[Work task]
Across the records that follow, give the number of lines containing the word "width" and nothing else.

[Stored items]
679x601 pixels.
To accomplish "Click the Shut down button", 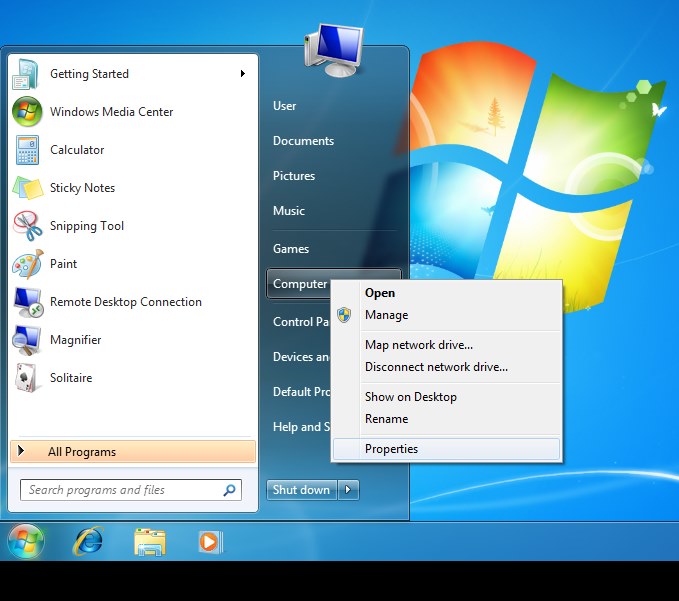I will point(302,490).
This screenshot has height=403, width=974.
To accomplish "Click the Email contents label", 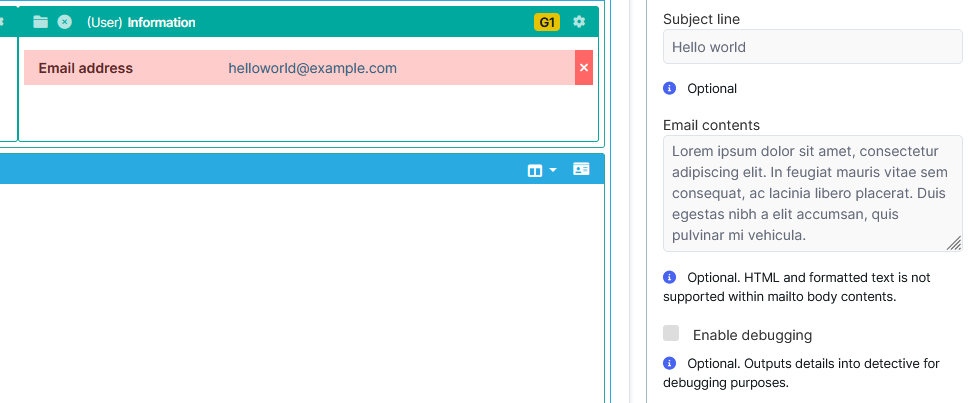I will (711, 125).
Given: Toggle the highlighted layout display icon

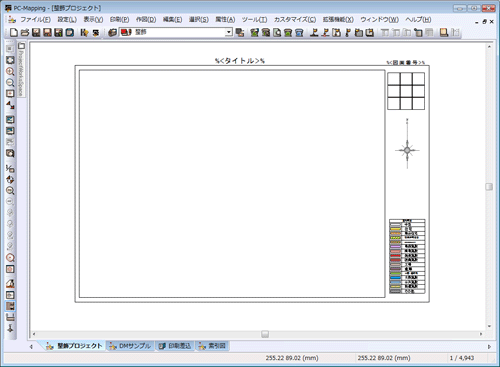Looking at the screenshot, I should click(x=10, y=306).
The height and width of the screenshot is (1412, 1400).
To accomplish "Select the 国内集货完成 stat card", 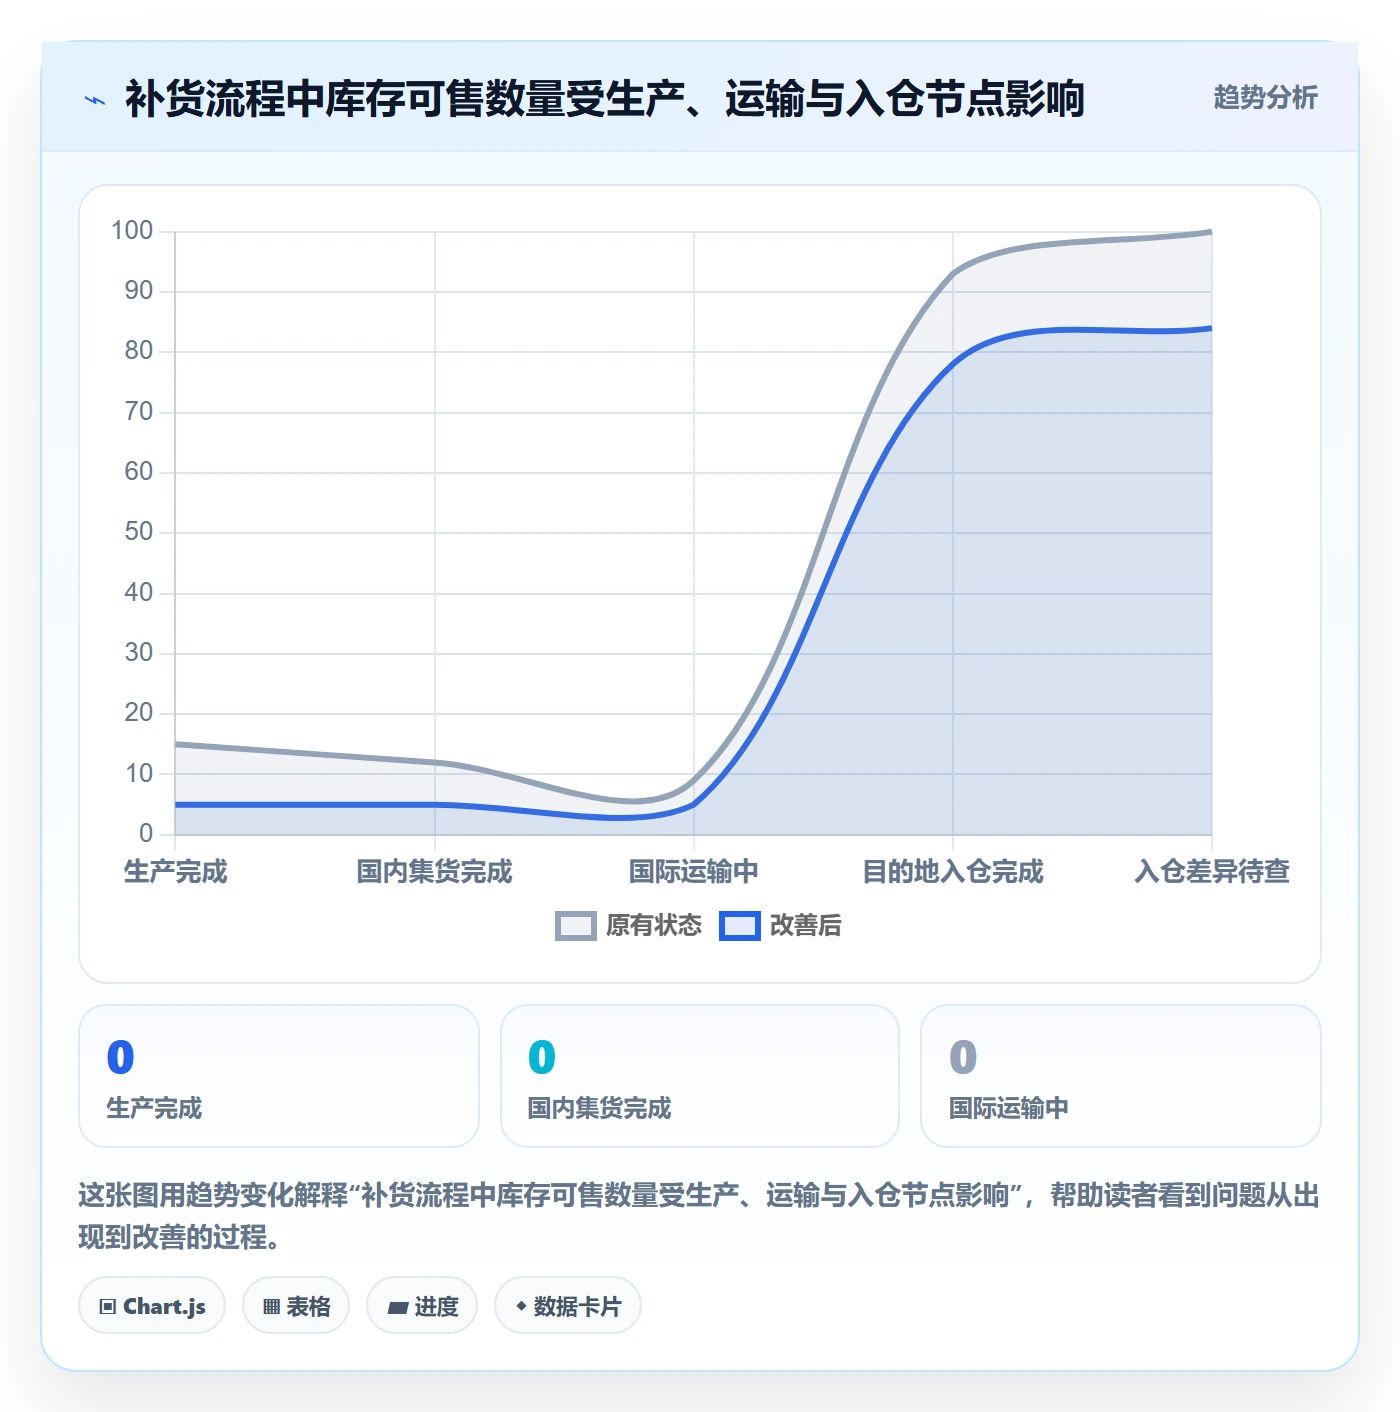I will [700, 1076].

[Exercise output]
2